**YOUR OBJECTIVE**
Look through the data below and report how many lines include "agent". Only the number should be given.
(RECORDS FOR THE EXERCISE begins)
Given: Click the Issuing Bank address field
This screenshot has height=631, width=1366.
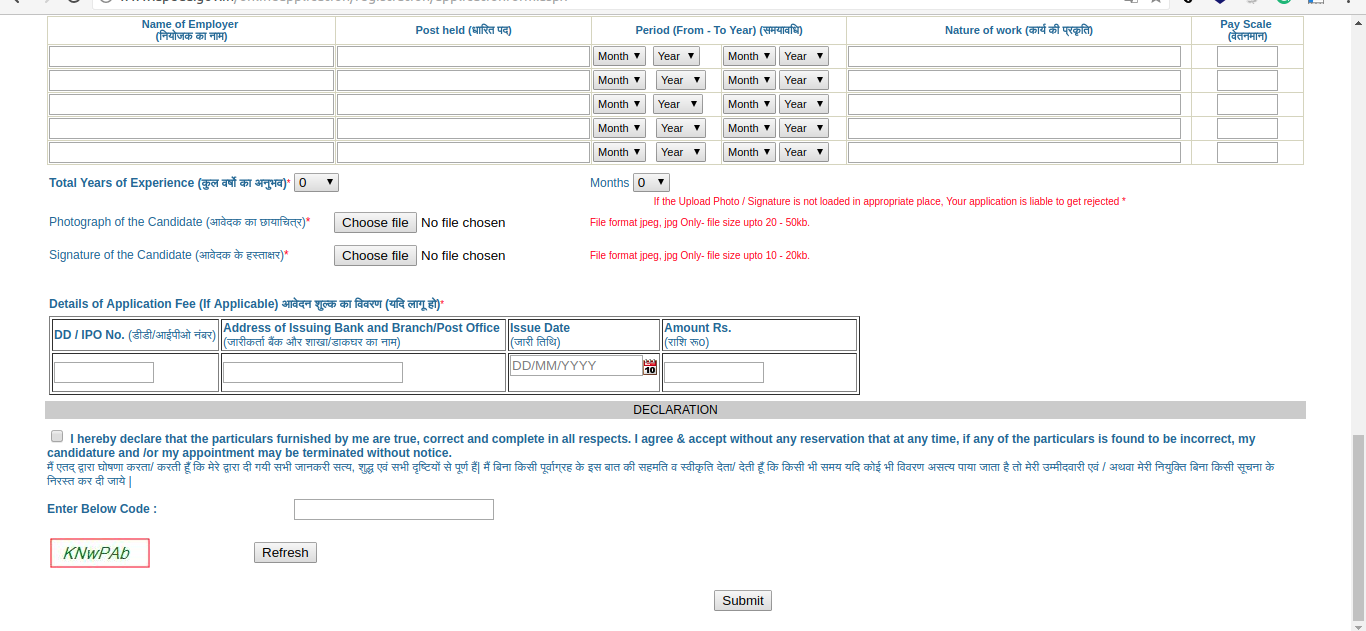Looking at the screenshot, I should pyautogui.click(x=312, y=373).
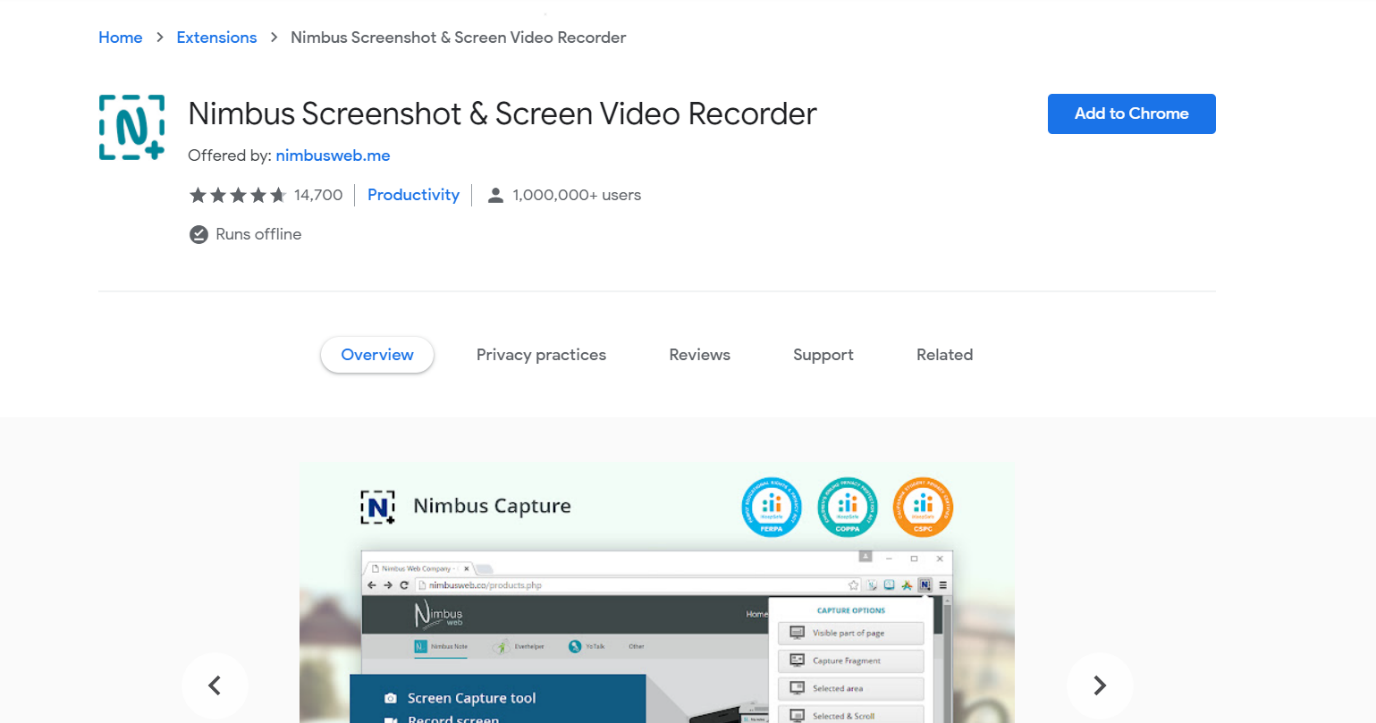Viewport: 1376px width, 723px height.
Task: Open the Productivity category link
Action: [x=413, y=195]
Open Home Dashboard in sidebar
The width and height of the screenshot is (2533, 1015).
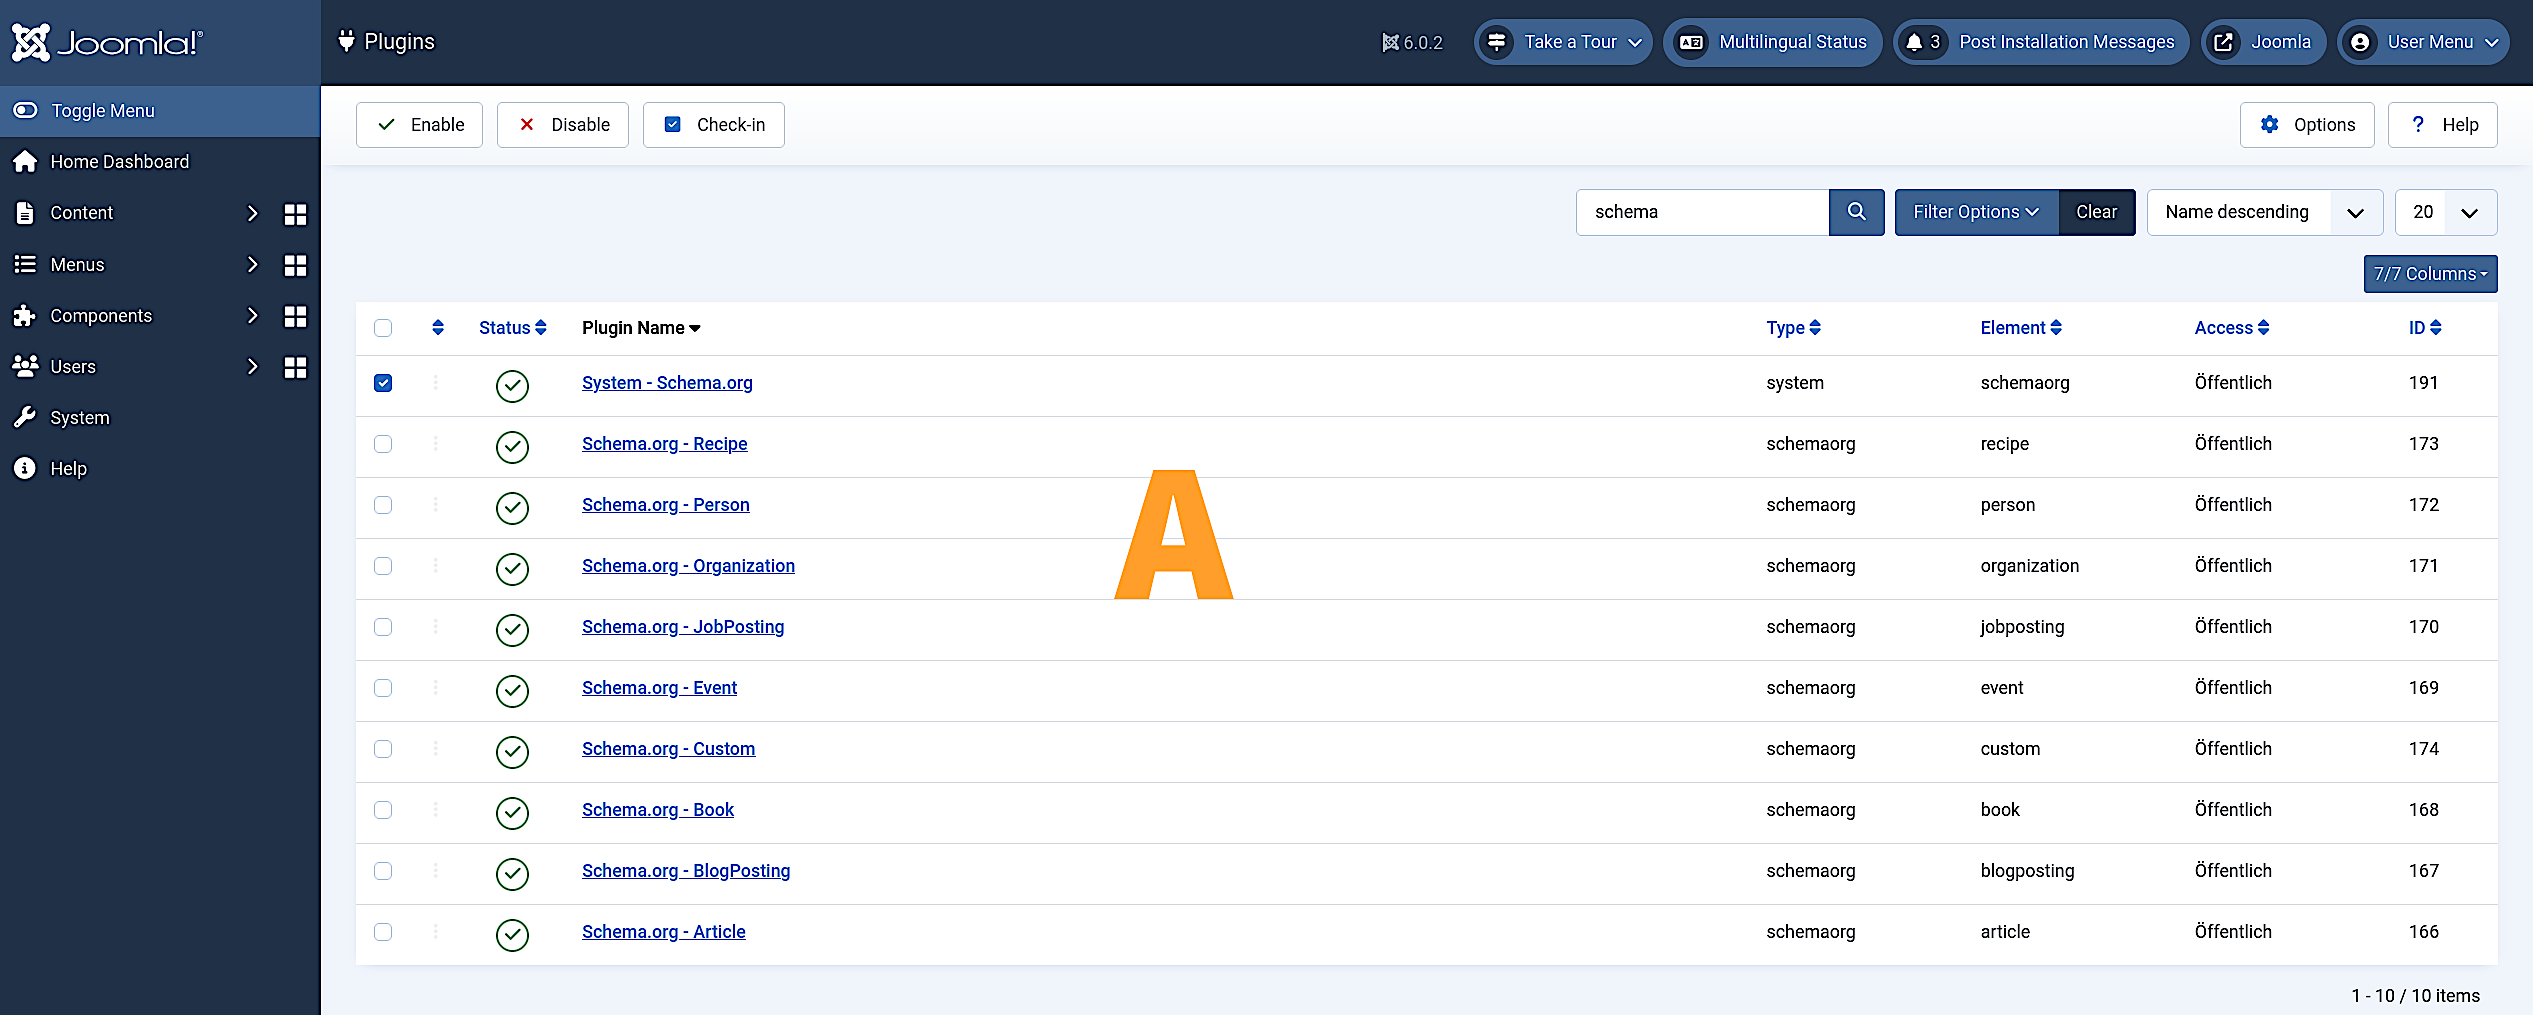(119, 162)
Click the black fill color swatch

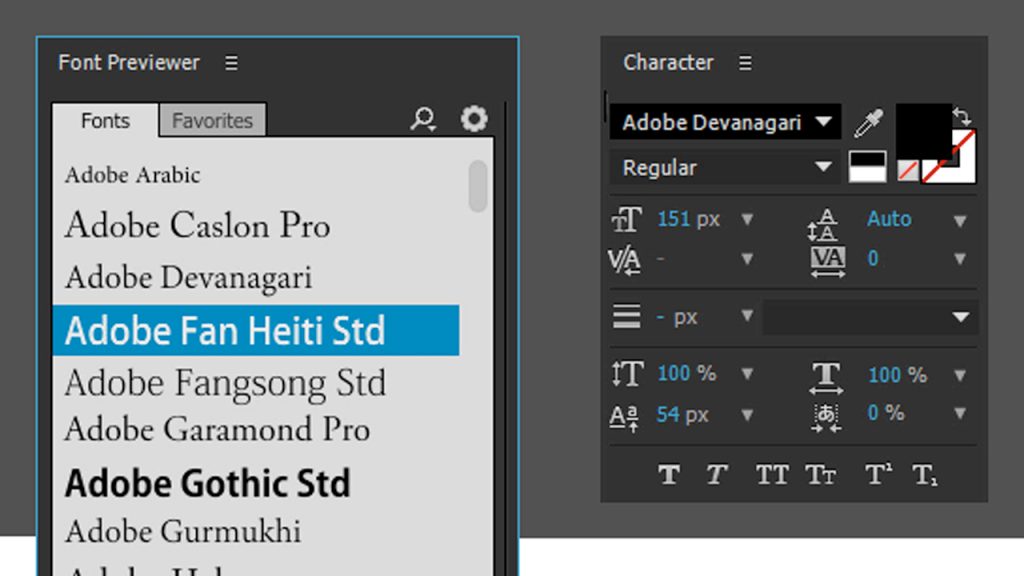pos(921,128)
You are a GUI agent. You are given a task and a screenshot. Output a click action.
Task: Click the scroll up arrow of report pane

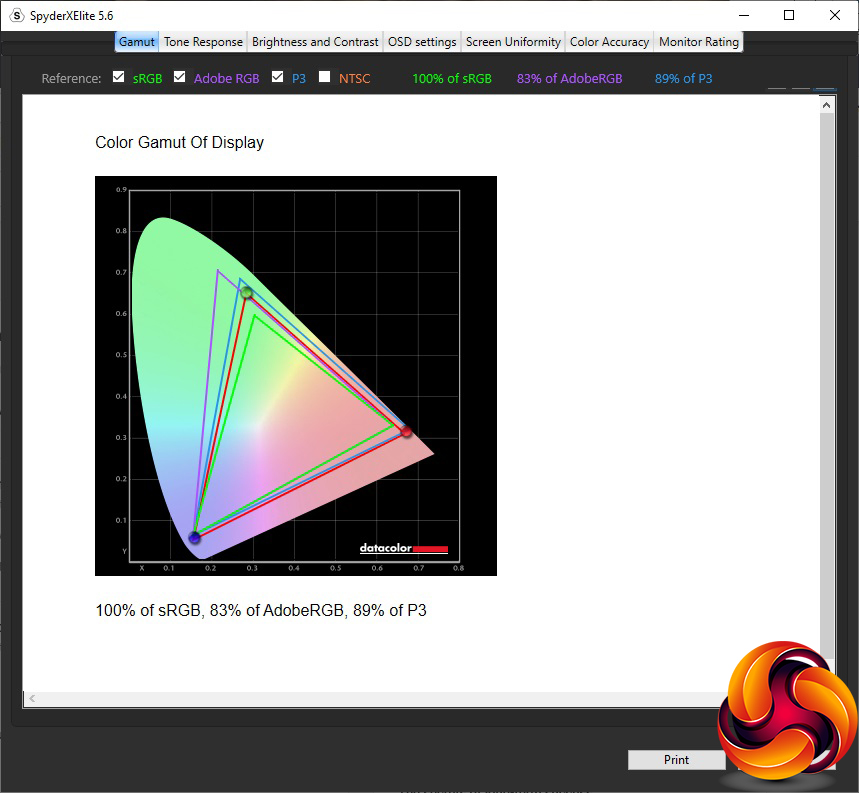point(827,106)
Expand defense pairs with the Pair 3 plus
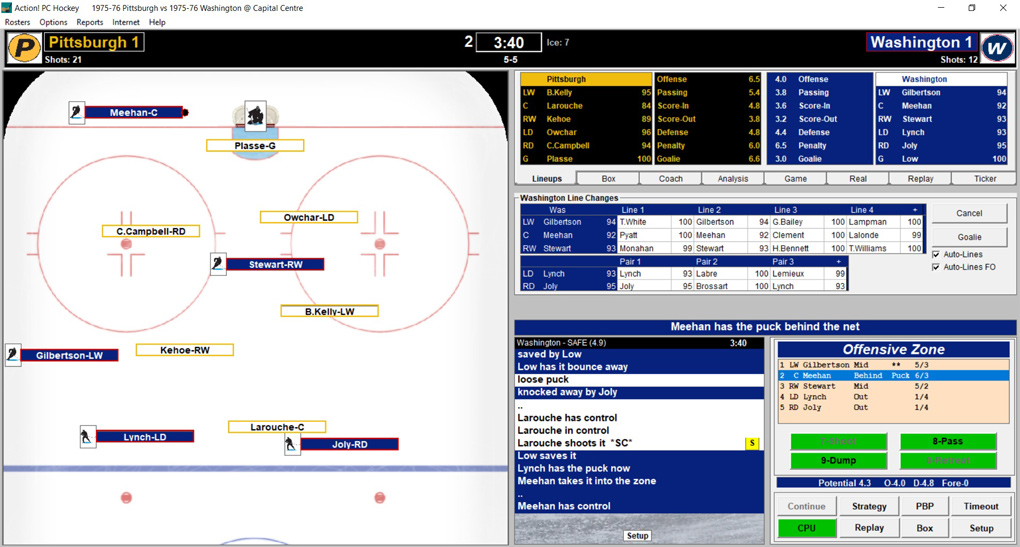1020x547 pixels. 838,261

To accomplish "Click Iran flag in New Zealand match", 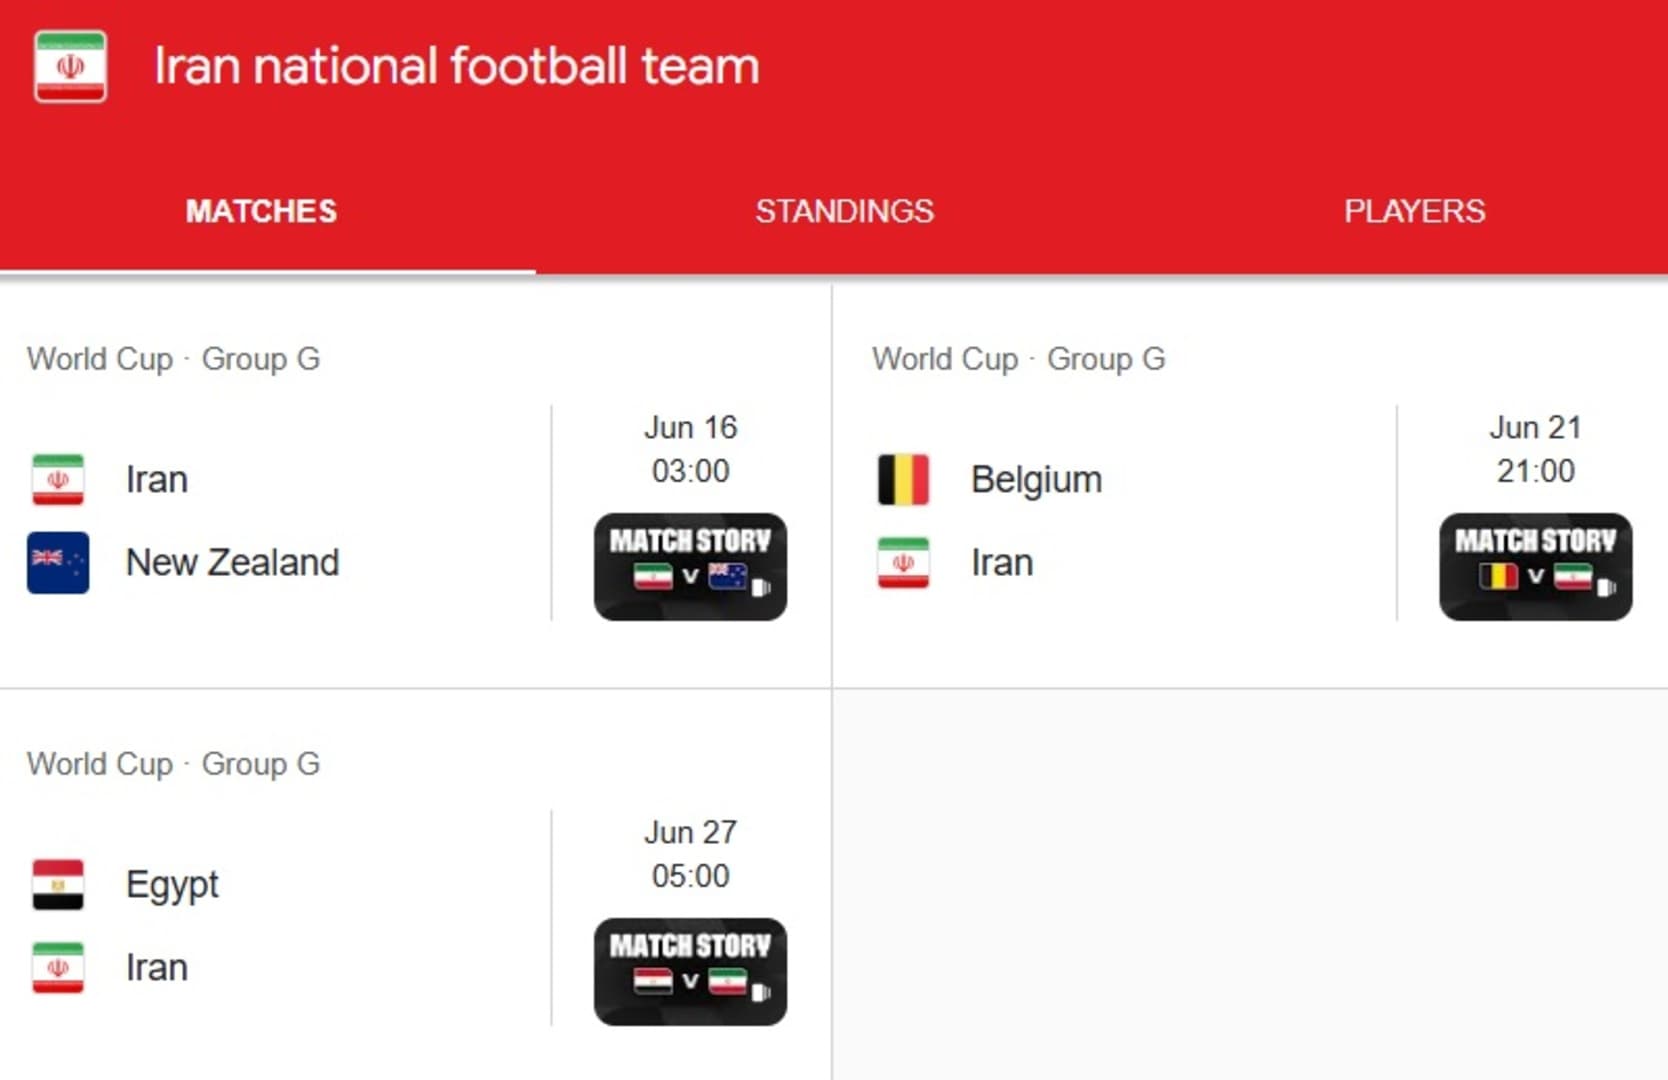I will tap(58, 479).
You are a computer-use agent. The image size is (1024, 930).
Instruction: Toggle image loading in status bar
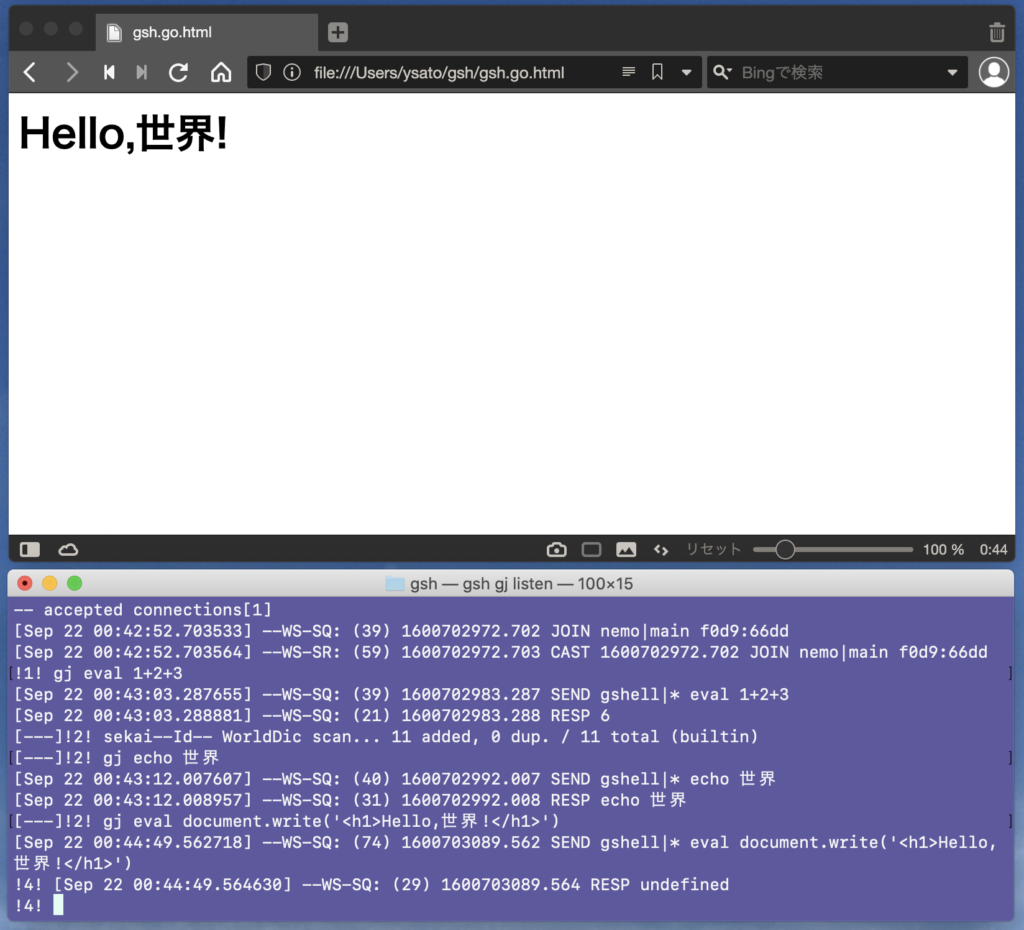pyautogui.click(x=626, y=549)
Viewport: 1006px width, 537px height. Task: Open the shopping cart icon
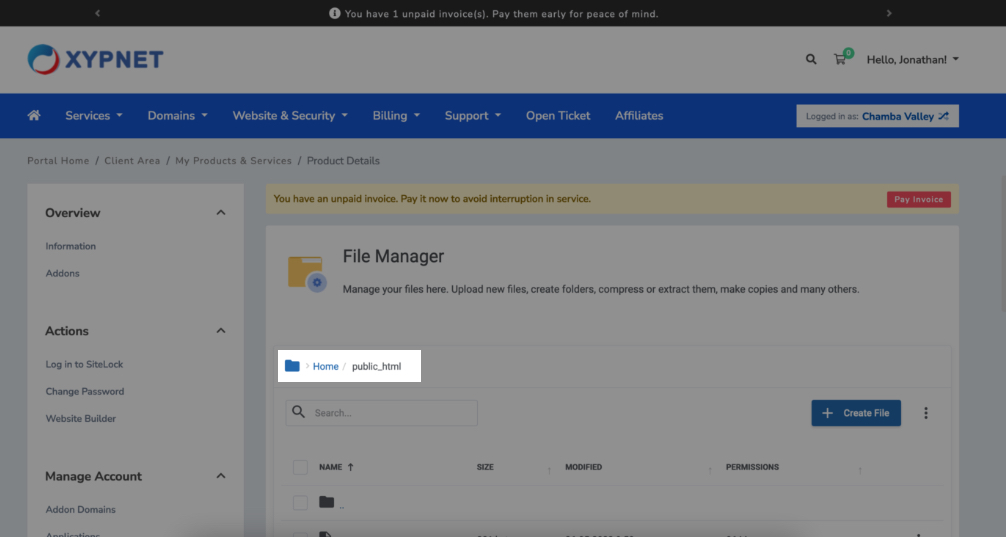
(RECORDS FOR THE EXERCISE ends)
**ANSWER TO THIS PROBLEM**
2